*EXERCISE BRIEF*:
Copy every record that appears below, exactly as it stands.

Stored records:
———
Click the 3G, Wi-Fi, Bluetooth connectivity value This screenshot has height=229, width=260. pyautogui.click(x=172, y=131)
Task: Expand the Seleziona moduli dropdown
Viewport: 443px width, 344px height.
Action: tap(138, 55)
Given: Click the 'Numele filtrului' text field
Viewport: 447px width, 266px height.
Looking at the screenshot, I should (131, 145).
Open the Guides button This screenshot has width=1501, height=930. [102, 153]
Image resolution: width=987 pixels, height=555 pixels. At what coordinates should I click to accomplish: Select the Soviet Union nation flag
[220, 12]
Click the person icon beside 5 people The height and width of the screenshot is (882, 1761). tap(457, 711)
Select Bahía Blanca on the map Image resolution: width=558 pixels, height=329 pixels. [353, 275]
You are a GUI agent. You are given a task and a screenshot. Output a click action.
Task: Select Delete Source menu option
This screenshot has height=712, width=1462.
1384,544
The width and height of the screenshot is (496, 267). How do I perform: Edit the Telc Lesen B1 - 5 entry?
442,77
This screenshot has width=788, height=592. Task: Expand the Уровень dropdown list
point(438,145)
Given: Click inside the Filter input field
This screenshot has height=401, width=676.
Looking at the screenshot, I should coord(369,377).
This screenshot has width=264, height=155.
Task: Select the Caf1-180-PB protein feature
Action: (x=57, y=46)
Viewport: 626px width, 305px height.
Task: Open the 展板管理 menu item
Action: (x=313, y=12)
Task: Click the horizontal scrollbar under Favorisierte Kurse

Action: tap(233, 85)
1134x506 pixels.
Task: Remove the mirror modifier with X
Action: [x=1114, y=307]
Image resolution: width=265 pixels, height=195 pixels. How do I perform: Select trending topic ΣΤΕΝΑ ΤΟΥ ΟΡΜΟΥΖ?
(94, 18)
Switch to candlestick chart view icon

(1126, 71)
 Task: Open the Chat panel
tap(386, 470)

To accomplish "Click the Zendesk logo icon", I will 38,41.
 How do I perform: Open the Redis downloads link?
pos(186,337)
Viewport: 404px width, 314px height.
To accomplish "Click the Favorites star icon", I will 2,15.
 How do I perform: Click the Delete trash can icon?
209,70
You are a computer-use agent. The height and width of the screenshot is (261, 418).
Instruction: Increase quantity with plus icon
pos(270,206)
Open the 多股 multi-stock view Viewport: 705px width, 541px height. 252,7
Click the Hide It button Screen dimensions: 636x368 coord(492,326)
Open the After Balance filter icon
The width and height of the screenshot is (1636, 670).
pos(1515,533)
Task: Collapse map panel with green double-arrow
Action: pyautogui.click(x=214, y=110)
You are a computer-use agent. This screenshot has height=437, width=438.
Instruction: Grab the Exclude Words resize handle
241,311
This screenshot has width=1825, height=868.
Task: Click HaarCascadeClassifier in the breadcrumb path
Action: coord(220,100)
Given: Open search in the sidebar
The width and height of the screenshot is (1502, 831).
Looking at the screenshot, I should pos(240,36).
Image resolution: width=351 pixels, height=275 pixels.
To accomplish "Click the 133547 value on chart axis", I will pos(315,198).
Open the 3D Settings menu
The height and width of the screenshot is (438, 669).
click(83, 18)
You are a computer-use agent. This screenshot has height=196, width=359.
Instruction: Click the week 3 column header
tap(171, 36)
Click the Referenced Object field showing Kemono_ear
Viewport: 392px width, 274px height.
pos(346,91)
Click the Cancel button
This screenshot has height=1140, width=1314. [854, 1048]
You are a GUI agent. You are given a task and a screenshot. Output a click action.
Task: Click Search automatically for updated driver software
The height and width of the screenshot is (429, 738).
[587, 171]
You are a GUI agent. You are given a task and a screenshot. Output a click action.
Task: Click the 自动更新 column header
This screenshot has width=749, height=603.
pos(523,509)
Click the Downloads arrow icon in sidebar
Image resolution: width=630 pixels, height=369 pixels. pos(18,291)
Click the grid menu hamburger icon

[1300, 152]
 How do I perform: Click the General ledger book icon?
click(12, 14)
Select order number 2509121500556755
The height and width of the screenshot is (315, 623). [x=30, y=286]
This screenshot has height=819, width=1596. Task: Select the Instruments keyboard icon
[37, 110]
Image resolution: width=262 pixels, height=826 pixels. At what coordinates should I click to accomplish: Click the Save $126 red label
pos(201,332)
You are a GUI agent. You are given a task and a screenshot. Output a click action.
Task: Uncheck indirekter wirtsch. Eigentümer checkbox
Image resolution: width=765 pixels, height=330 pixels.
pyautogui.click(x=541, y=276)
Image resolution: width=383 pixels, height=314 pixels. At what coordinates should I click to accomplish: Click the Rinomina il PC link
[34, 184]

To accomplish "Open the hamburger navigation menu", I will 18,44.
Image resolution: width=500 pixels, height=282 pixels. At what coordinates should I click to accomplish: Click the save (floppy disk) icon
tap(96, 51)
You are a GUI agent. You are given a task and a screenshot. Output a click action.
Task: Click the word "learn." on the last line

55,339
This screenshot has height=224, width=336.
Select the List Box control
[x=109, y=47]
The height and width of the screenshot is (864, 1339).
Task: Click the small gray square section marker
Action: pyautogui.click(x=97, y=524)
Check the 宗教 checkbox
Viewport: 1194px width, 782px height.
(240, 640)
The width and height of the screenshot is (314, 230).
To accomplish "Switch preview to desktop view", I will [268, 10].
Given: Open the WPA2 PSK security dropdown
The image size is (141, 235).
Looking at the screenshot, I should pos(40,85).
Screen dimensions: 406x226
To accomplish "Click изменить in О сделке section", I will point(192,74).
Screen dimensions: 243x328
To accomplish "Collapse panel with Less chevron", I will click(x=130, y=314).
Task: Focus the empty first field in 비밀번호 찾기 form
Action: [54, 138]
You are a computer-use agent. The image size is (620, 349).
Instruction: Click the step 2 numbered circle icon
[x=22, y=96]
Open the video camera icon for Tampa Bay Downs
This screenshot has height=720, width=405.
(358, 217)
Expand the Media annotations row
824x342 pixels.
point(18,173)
———
*FINISHED EXERCISE*:
Click the 3G, Wi-Fi, Bluetooth connectivity value This screenshot has height=229, width=260. pyautogui.click(x=172, y=131)
Task: Expand the Seleziona moduli dropdown
Viewport: 443px width, 344px height.
Action: tap(138, 55)
Given: Click the 'Numele filtrului' text field
Viewport: 447px width, 266px height.
Looking at the screenshot, I should (131, 145).
Open the Guides button This screenshot has width=1501, height=930. [102, 153]
Image resolution: width=987 pixels, height=555 pixels. At what coordinates should I click to accomplish: Select the Soviet Union nation flag
[220, 12]
Click the person icon beside 5 people The height and width of the screenshot is (882, 1761). tap(457, 711)
Select Bahía Blanca on the map Image resolution: width=558 pixels, height=329 pixels. [353, 275]
You are a GUI agent. You are given a task and a screenshot. Output a click action.
Task: Select Delete Source menu option
This screenshot has height=712, width=1462.
1384,544
The width and height of the screenshot is (496, 267). How do I perform: Edit the Telc Lesen B1 - 5 entry?
442,77
This screenshot has width=788, height=592. Task: Expand the Уровень dropdown list
point(438,145)
Given: Click inside the Filter input field
This screenshot has height=401, width=676.
Looking at the screenshot, I should coord(369,377).
This screenshot has width=264, height=155.
Task: Select the Caf1-180-PB protein feature
Action: (x=57, y=46)
Viewport: 626px width, 305px height.
Task: Open the 展板管理 menu item
Action: (x=313, y=12)
Task: Click the horizontal scrollbar under Favorisierte Kurse

Action: tap(233, 85)
1134x506 pixels.
Task: Remove the mirror modifier with X
Action: [x=1114, y=307]
Image resolution: width=265 pixels, height=195 pixels. How do I perform: Select trending topic ΣΤΕΝΑ ΤΟΥ ΟΡΜΟΥΖ?
(94, 18)
Switch to candlestick chart view icon

(1126, 71)
 Task: Open the Chat panel
tap(386, 470)

To accomplish "Click the Zendesk logo icon", I will 38,41.
 How do I perform: Open the Redis downloads link?
pos(186,337)
Viewport: 404px width, 314px height.
To accomplish "Click the Favorites star icon", I will 2,15.
 How do I perform: Click the Delete trash can icon?
209,70
You are a computer-use agent. The height and width of the screenshot is (261, 418).
Instruction: Increase quantity with plus icon
pos(270,206)
Open the 多股 multi-stock view Viewport: 705px width, 541px height. 252,7
Click the Hide It button Screen dimensions: 636x368 coord(492,326)
Open the After Balance filter icon
The width and height of the screenshot is (1636, 670).
pos(1515,533)
Task: Collapse map panel with green double-arrow
Action: pyautogui.click(x=214, y=110)
You are a computer-use agent. This screenshot has height=437, width=438.
Instruction: Grab the Exclude Words resize handle
241,311
This screenshot has width=1825, height=868.
Task: Click HaarCascadeClassifier in the breadcrumb path
Action: coord(220,100)
Given: Open search in the sidebar
The width and height of the screenshot is (1502, 831).
Looking at the screenshot, I should pos(240,36).
Image resolution: width=351 pixels, height=275 pixels.
To accomplish "Click the 133547 value on chart axis", I will pos(315,198).
Open the 3D Settings menu
The height and width of the screenshot is (438, 669).
click(83, 18)
You are a computer-use agent. This screenshot has height=196, width=359.
Instruction: Click the week 3 column header
tap(171, 36)
Click the Referenced Object field showing Kemono_ear
Viewport: 392px width, 274px height.
pos(346,91)
Click the Cancel button
This screenshot has height=1140, width=1314. [854, 1048]
You are a GUI agent. You are given a task and a screenshot. Output a click action.
Task: Click Search automatically for updated driver software
The height and width of the screenshot is (429, 738).
[587, 171]
You are a GUI agent. You are given a task and a screenshot. Output a click action.
Task: Click the 自动更新 column header
This screenshot has width=749, height=603.
pos(523,509)
Click the Downloads arrow icon in sidebar
Image resolution: width=630 pixels, height=369 pixels. pos(18,291)
Click the grid menu hamburger icon

[1300, 152]
 How do I perform: Click the General ledger book icon?
click(12, 14)
Select order number 2509121500556755
The height and width of the screenshot is (315, 623). [x=30, y=286]
This screenshot has height=819, width=1596. Task: Select the Instruments keyboard icon
[37, 110]
Image resolution: width=262 pixels, height=826 pixels. At what coordinates should I click to accomplish: Click the Save $126 red label
pos(201,332)
You are a GUI agent. You are given a task and a screenshot. Output a click action.
Task: Uncheck indirekter wirtsch. Eigentümer checkbox
Image resolution: width=765 pixels, height=330 pixels.
pyautogui.click(x=541, y=276)
Image resolution: width=383 pixels, height=314 pixels. At what coordinates should I click to accomplish: Click the Rinomina il PC link
[34, 184]

To accomplish "Open the hamburger navigation menu", I will 18,44.
Image resolution: width=500 pixels, height=282 pixels. At what coordinates should I click to accomplish: Click the save (floppy disk) icon
tap(96, 51)
You are a GUI agent. You are given a task and a screenshot. Output a click action.
Task: Click the word "learn." on the last line

55,339
This screenshot has height=224, width=336.
Select the List Box control
[x=109, y=47]
The height and width of the screenshot is (864, 1339).
Task: Click the small gray square section marker
Action: pyautogui.click(x=97, y=524)
Check the 宗教 checkbox
Viewport: 1194px width, 782px height.
(240, 640)
The width and height of the screenshot is (314, 230).
To accomplish "Switch preview to desktop view", I will [268, 10].
Given: Open the WPA2 PSK security dropdown
The image size is (141, 235).
Looking at the screenshot, I should pos(40,85).
Screen dimensions: 406x226
To accomplish "Click изменить in О сделке section", I will point(192,74).
Screen dimensions: 243x328
To accomplish "Collapse panel with Less chevron", I will click(x=130, y=314).
Task: Focus the empty first field in 비밀번호 찾기 form
Action: [54, 138]
You are a computer-use agent. The image size is (620, 349).
Instruction: Click the step 2 numbered circle icon
[x=22, y=96]
Open the video camera icon for Tampa Bay Downs
This screenshot has height=720, width=405.
(358, 217)
Expand the Media annotations row
824x342 pixels.
point(18,173)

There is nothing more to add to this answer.